Apple’s iPad is off to a very strong start – over a million units priced from $499  to $829  sold in its first month. The number would be even higher if Apple could produce more. There are long waiting lists at Apple’s retail and online stores.

A factor in the iPad’s run away success may be its marketing. The iPad’s marketing mix includes news releases, teasers, advertising, a Facebook page for iPad applications and a dedicated YouTube channel. Amid all the celebratory hype is something often missing in most product launches, including Apple’s. Namely the experience of using the product, as in the example below.

This ad doesn’t bombard the viewer with a classic Unique Selling Proposition or a straight list of – benefits so common in marketing of either technology or consumer products including Apples own iPod and flagship Mac computers. The iPad marketing doesn’t dwell on clichés such as that of Apple’s MacBook Pro ad, which proclaims that the “unibody enclosure is carved from a single piece of aluminum.” It’s a commercial, reminiscent of classic auto and watch ads, that focus on what goes into the product rather than what you get out of it.

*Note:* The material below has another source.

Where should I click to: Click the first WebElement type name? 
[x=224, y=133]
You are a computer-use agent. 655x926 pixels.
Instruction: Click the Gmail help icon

In a sense, the iPad hearkens back to some of the early successes of personal computing. Back in the day, software was sold (not marketed) to customers, who more or less knew what they wanted. Along came Lotus and its spreadsheet program. There were other spreadsheets, but the category was not firmly established. What Lotus did to establish the category and its position as the leading brand in it, was to send squads of reps out to the field to show, in brief demos, how an average user could solve a useful problem in a few minutes.

Critics of the iPad ask what can you do with an iPad, that you couldn’t do with a laptop, smart phone or combination of the two. Apple’s reply is to show how it feels to use one. Here, for example, is what it’s like to use the iPad as an e-book reader.

The effect of this “show ’em don’t tell ’em” was once revolutionary  and appears to be so again.

BTW, I’m writing this on an iPad.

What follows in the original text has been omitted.